Dataset excerpts:
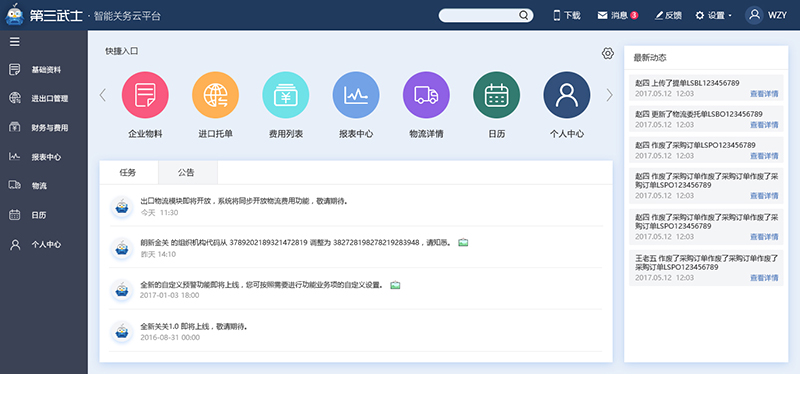This screenshot has height=419, width=800.
Task: Open the 进口托单 globe icon
Action: [215, 95]
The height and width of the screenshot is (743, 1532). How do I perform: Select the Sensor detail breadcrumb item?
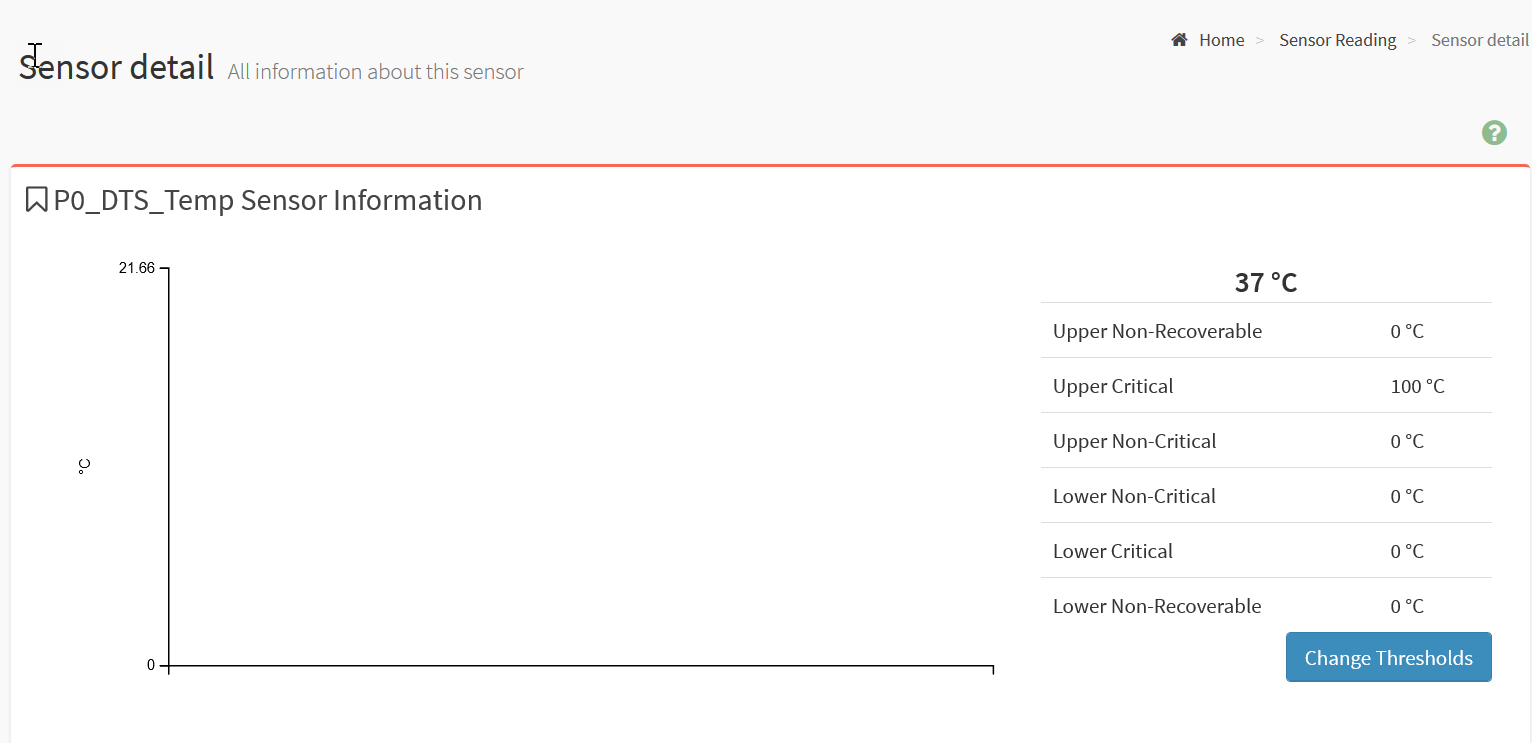pyautogui.click(x=1480, y=40)
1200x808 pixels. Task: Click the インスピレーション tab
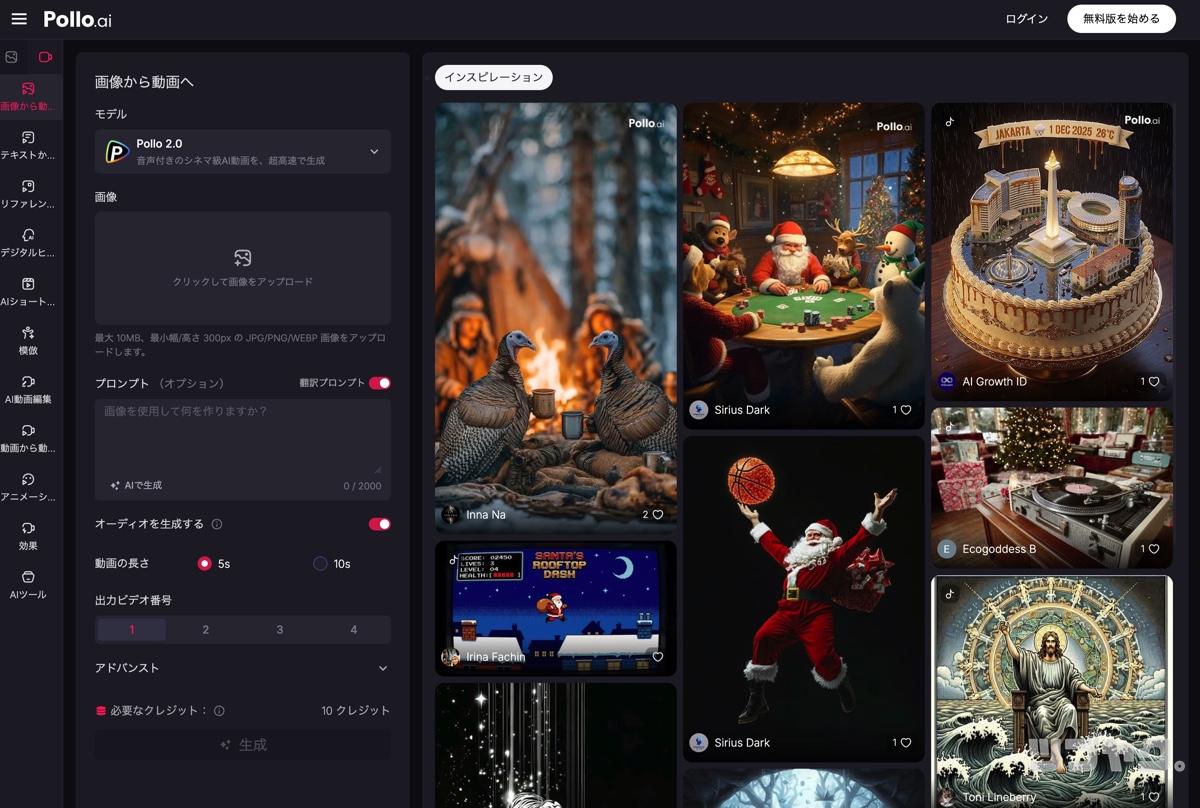[x=493, y=77]
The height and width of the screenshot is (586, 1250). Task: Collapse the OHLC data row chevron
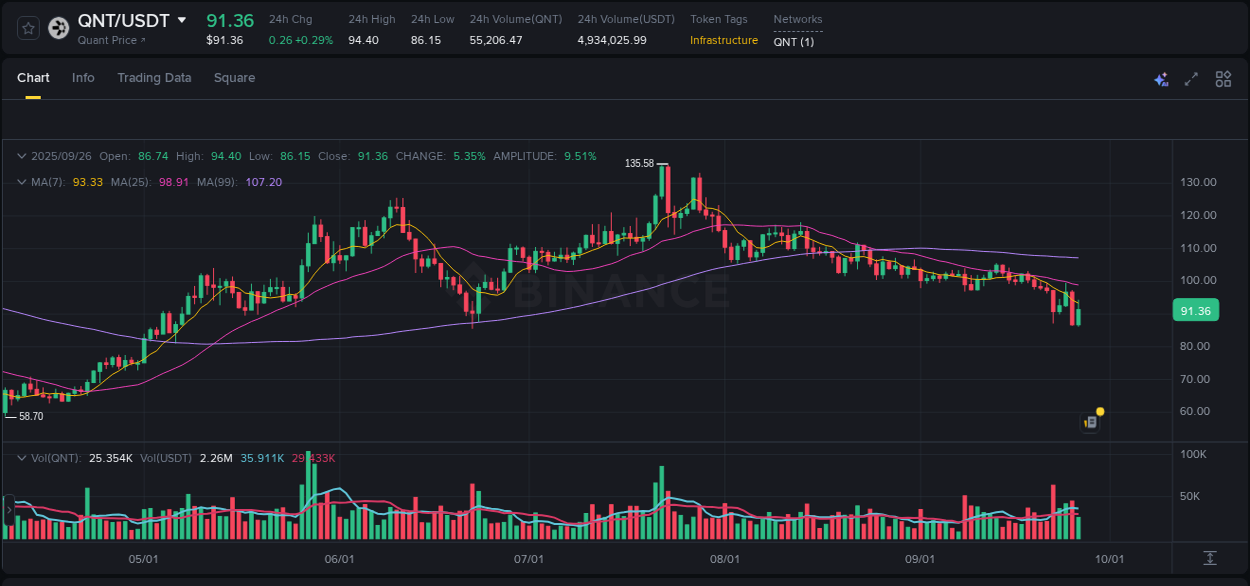pyautogui.click(x=20, y=156)
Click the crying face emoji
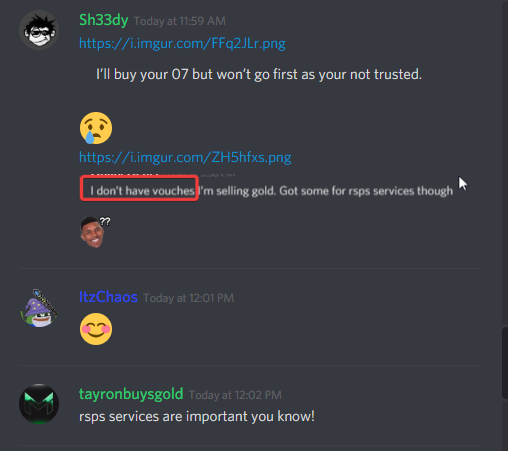The image size is (508, 451). pos(96,128)
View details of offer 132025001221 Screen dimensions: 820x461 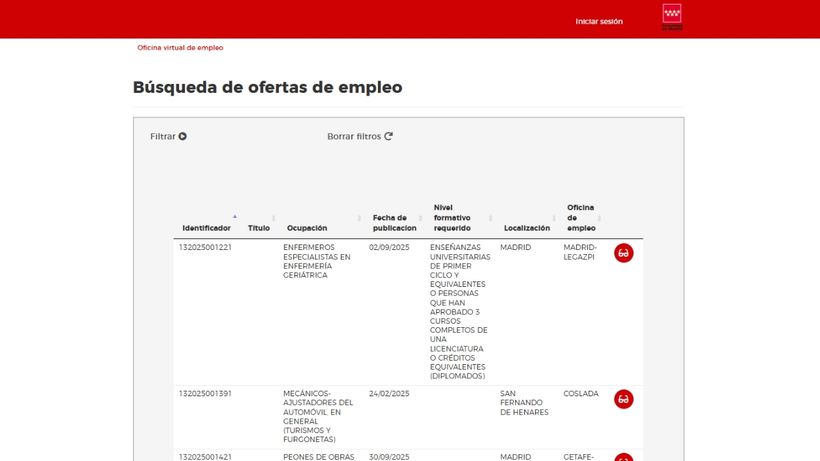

Task goal:
Return only the lines that start at the line containing "The height and width of the screenshot is (743, 1532)." and finish at the last line of the entries, exactly as written and without pictures.

Reply:
The height and width of the screenshot is (743, 1532). How do I perform: Select the Sensor detail breadcrumb item?
pyautogui.click(x=1480, y=40)
1200x808 pixels. Task: Click the インスピレーション tab
[x=493, y=77]
The height and width of the screenshot is (586, 1250). Task: Collapse the OHLC data row chevron
pyautogui.click(x=20, y=156)
Click the crying face emoji
The image size is (508, 451). pos(96,128)
View details of offer 132025001221 Screen dimensions: 820x461 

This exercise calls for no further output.